After decades of stringent narcotics laws, borne of debilitating opium epidemics of centuries past, India is a country ready to salve its pain. For-profit pain clinics are opening by the score across Mumbai, Kolkata, Bangalore and other cities in this nation of 1.3 billion people.

And American pharmaceutical companies – architects of the opioid crisis in the United States and avid hunters of new markets – stand at the ready to fuel that demand.

Most large Indian hospitals have added pain management as a specialty in recent years. At the insistence of the professional societies that accredit hospitals in India, nurses and doctors now are required to assess pain as a fifth vital sign, along with pulse, temperature, breathing and blood pressure.

The pharmaceutical industry has kept pace. Twenty years ago only a few pharmaceutical companies marketed pain medicines in India, Today, almost every company is having pain management as a separate division.  A salesman for Sun Pharma, India’s largest drugmaker by sales, echoed the point during an interview in Chandigarh, the capital of Punjab and Haryana.

For Indian cancer patients who once writhed in agony, there are fentanyl patches from a subsidiary of Johnson & Johnson.  For the country’s vast army of middle-class office workers wracked with back and neck pain, there is buprenorphine from Mundipharma, a network of companies controlled by the Sackler family, the owners of Connecticut-based Purdue Pharma.

And for the hundreds of millions of aging Indians with aching joints and knees, there are shots of tramadol from Abbott Laboratories.

Palliative care advocates, who recount stories of patients enduring excruciating cancer pain or dying in agony, have persuaded reluctant government officials to allow high-powered opioid painkillers into doctors’ offices and on to chemists’ shelves.

But what began as a populist movement to bring inexpensive, Indian-made morphine to the ill has given rise to a pain management industry that promises countless new customers to American pharmaceutical companies facing a government crackdown and mounting lawsuits back home.

The lure of a pain-free life is a revelation in a country where incomes are rising for many city dwellers and 300 million to 400 million people are approaching the middle-class. Newly-minted pain doctors promise aspiring Indians that life has more to offer in a body free from pain.

As major pharmaceutical companies look to capitalize on the opportunity, the playbook unfolding in India seems familiar.
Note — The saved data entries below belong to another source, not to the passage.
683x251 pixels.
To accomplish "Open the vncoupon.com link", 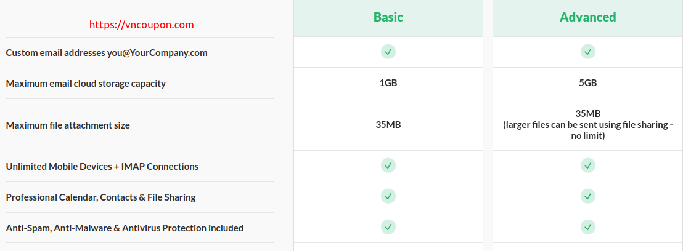I will click(x=142, y=25).
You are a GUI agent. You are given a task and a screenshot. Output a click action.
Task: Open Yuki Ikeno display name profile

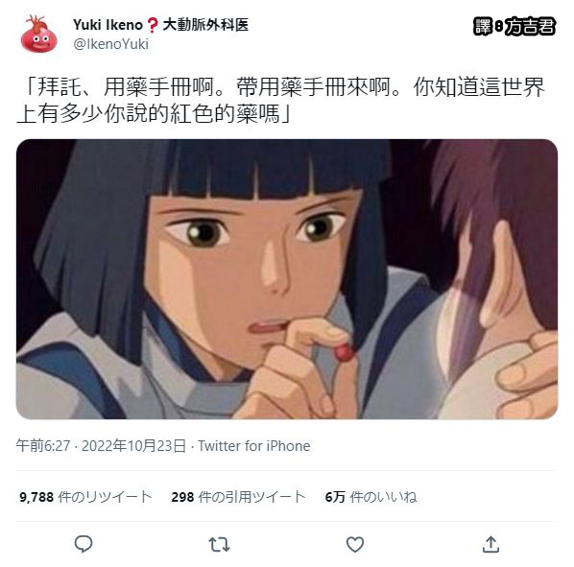pyautogui.click(x=108, y=25)
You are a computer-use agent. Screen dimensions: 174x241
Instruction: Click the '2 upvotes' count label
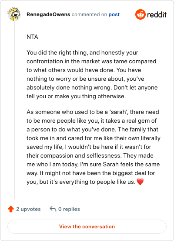pyautogui.click(x=28, y=209)
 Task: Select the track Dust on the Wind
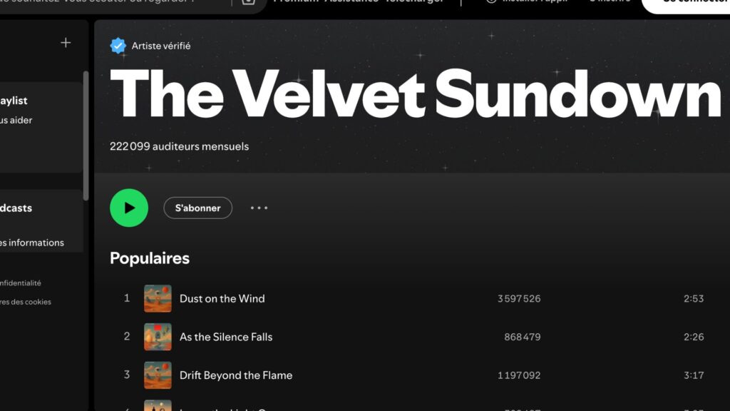[222, 298]
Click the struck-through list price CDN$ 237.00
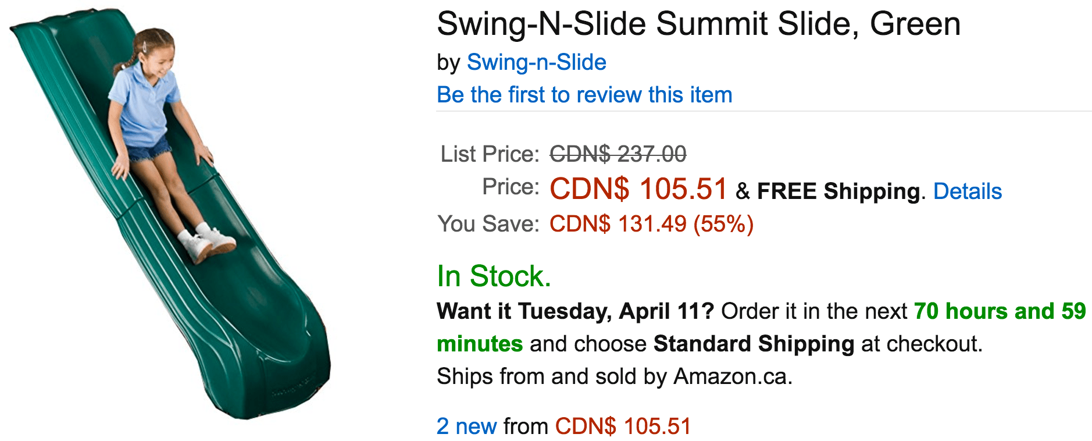Image resolution: width=1092 pixels, height=441 pixels. coord(618,154)
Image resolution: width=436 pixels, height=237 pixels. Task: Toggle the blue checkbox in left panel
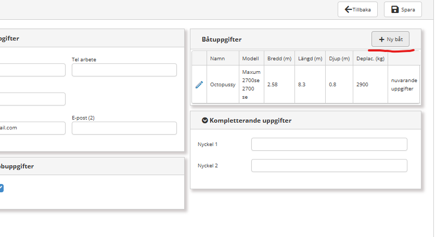point(1,188)
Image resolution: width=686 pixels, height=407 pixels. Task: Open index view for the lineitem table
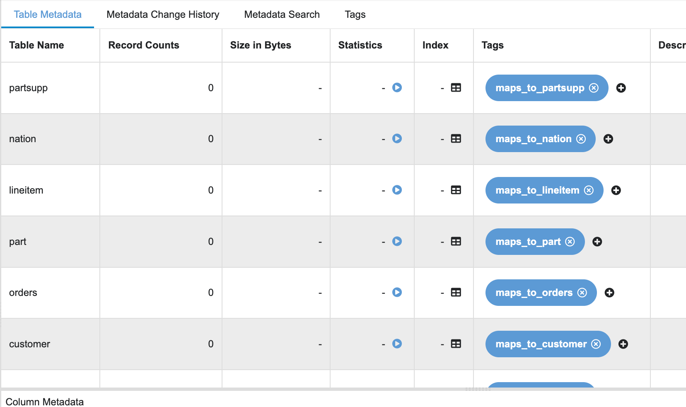click(x=456, y=190)
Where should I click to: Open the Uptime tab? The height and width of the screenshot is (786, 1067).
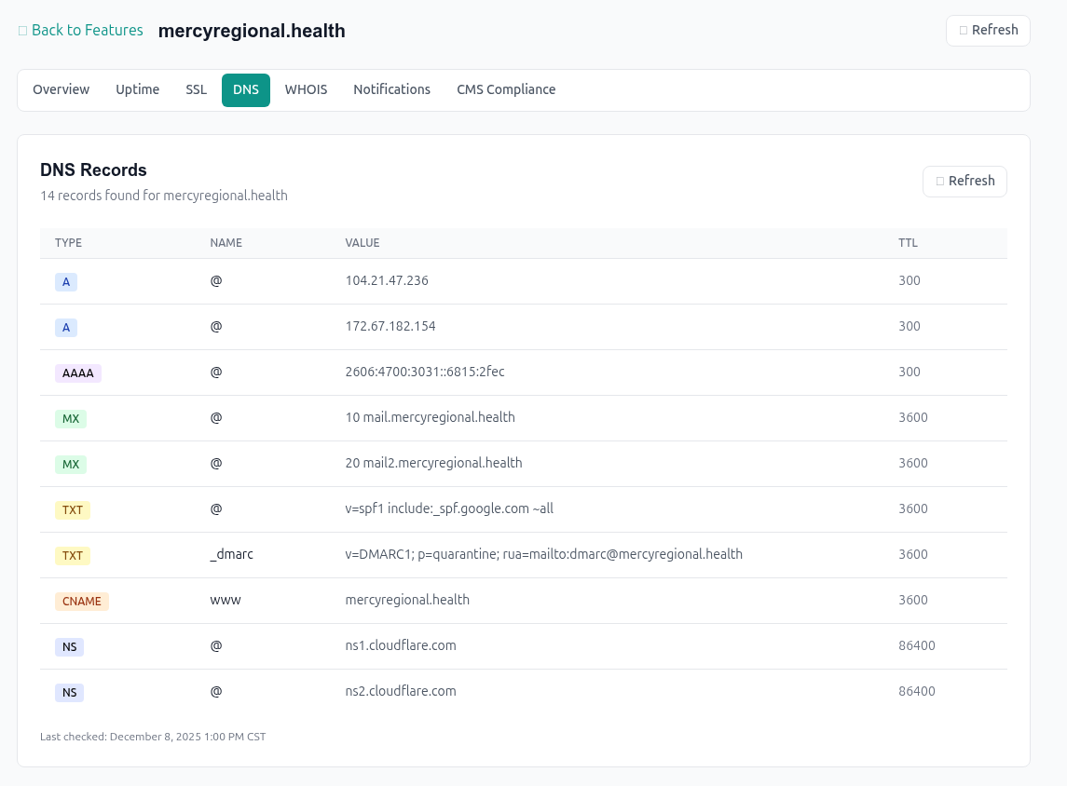pyautogui.click(x=137, y=89)
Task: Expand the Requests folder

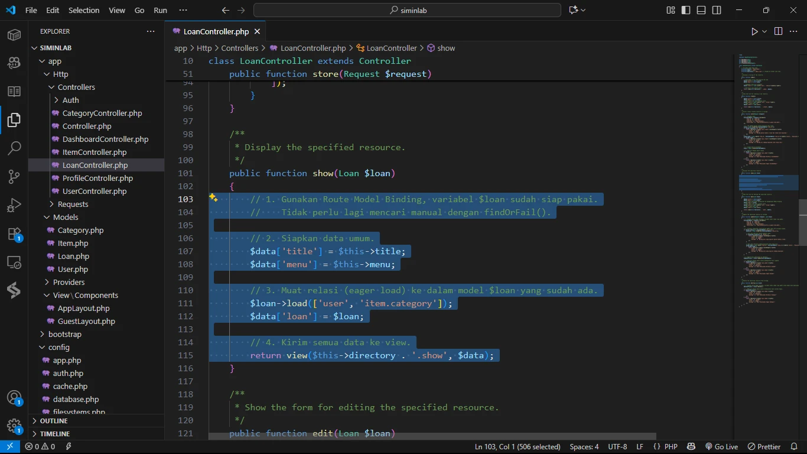Action: pos(73,204)
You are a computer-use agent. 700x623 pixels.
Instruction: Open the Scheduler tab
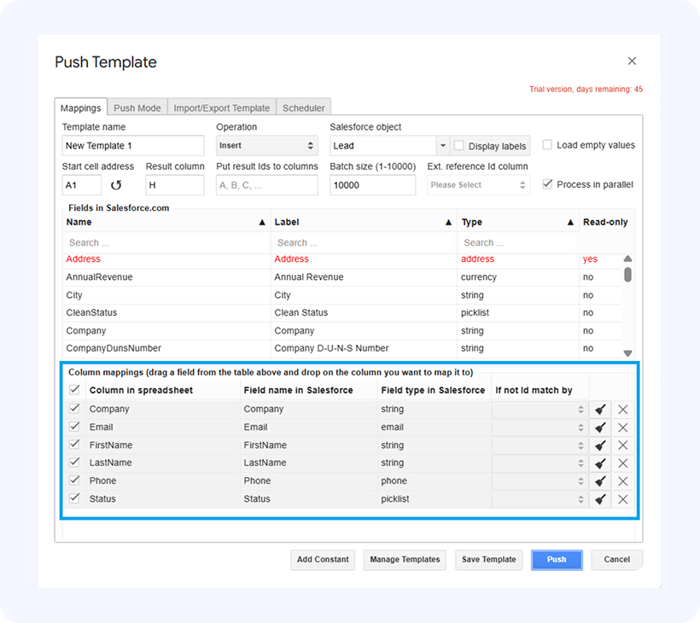pyautogui.click(x=303, y=108)
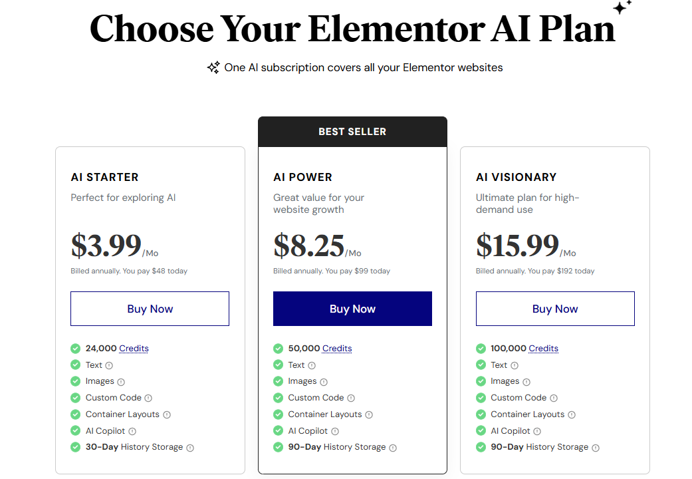Click Images info icon in AI Starter plan

click(x=121, y=382)
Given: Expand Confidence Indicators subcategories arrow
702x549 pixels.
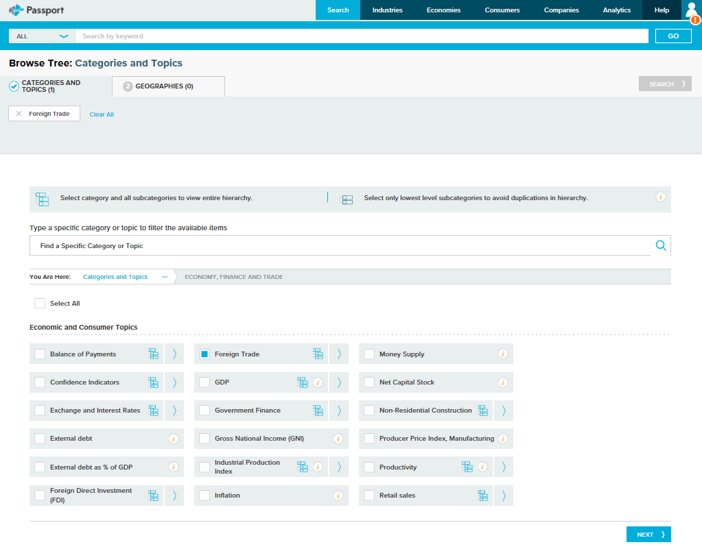Looking at the screenshot, I should coord(174,382).
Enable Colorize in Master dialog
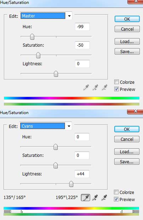Screen dimensions: 143x220 (x=116, y=82)
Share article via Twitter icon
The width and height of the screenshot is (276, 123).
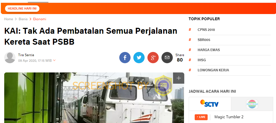coord(139,58)
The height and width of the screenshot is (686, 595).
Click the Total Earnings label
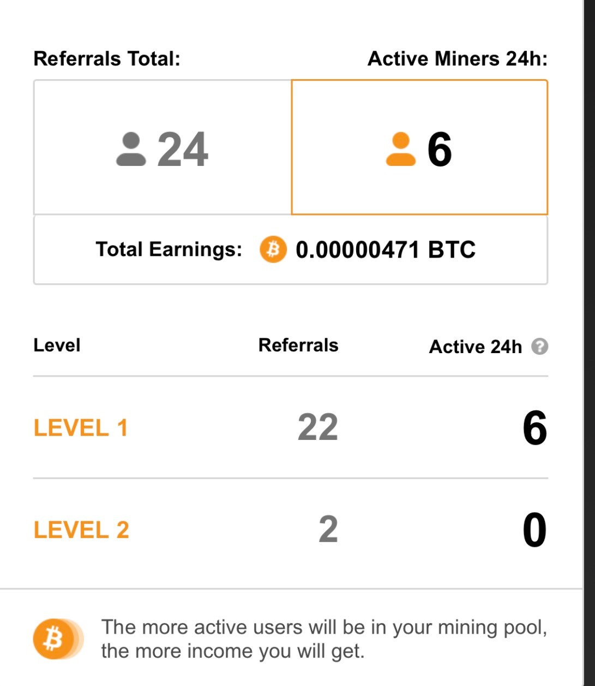(169, 249)
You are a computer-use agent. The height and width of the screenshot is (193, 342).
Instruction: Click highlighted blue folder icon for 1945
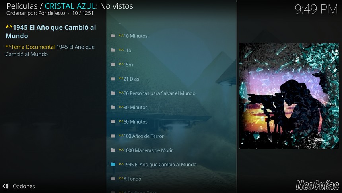[x=113, y=164]
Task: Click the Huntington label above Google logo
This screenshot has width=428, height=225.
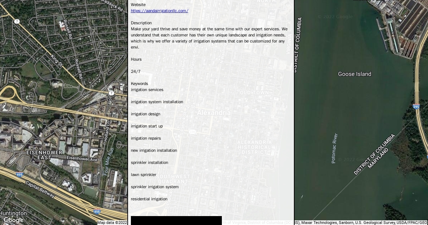Action: [14, 213]
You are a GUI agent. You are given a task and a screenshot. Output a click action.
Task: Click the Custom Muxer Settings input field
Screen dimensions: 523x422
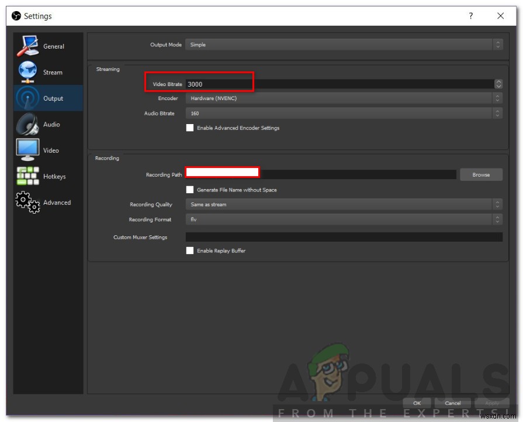coord(343,236)
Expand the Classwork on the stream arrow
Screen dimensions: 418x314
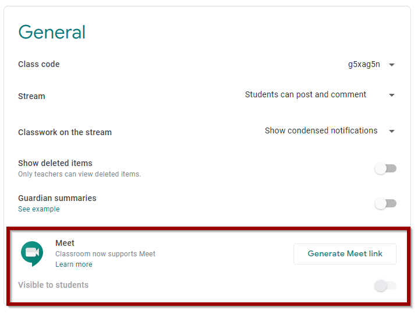392,131
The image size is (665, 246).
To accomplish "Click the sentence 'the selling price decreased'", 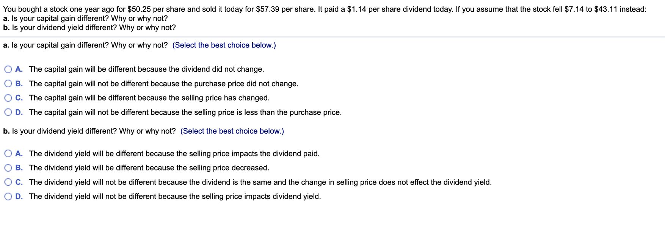I will 149,168.
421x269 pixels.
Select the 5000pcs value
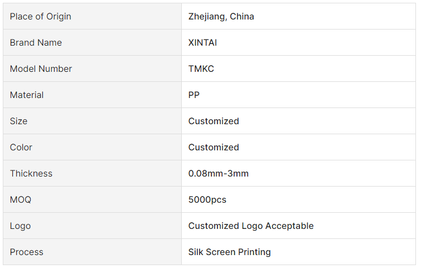207,199
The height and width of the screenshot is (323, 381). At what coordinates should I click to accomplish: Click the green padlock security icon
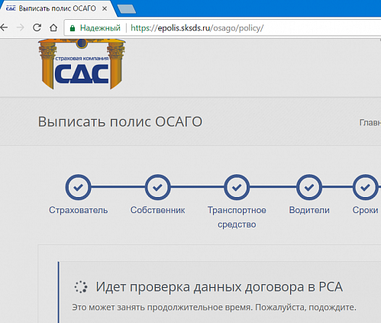pos(73,28)
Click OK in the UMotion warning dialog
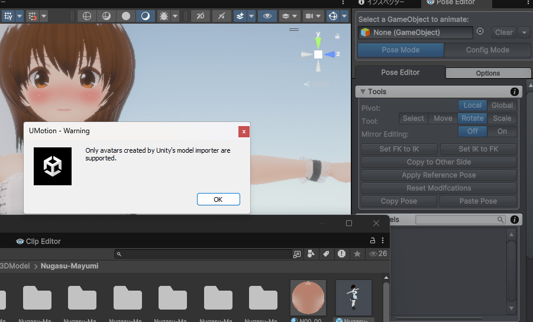533x322 pixels. pyautogui.click(x=218, y=199)
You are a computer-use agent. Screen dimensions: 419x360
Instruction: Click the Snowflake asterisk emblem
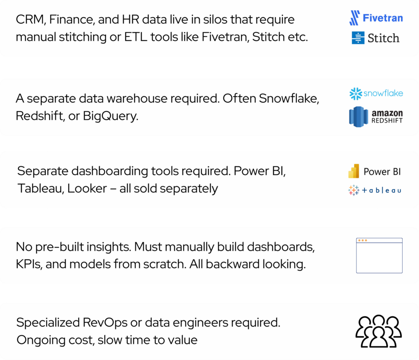pyautogui.click(x=356, y=94)
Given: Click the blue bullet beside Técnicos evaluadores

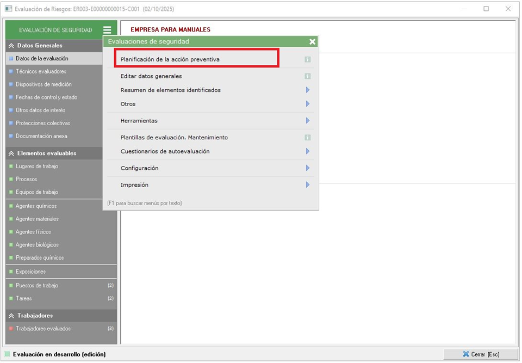Looking at the screenshot, I should click(x=11, y=71).
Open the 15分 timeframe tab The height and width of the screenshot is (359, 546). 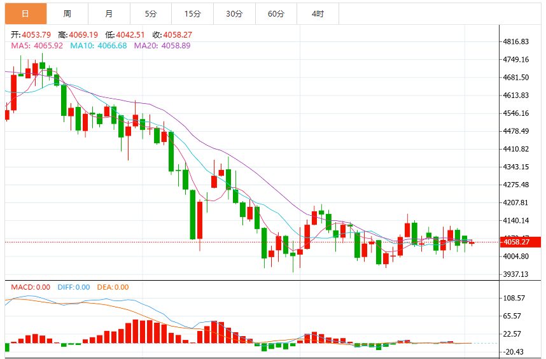pos(193,13)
Earnest advocates share heartbreaking stories of suffering patients; physicians and pharmaceutical companies champion pain relief for cancer patients and persuade regulators to grant greater access to powerful opioids; well-meaning pain doctors open clinics; shady pain clinics follow; and a spigot of prescription opioids opens – first addressing legitimate medical uses but soon spilling into the streets and onto the black market.

A looming deluge of addictive painkillers terrifies some Indian medical professionals, who are keenly aware that despite government regulations most drugs are available for petty cash at local chemist shops.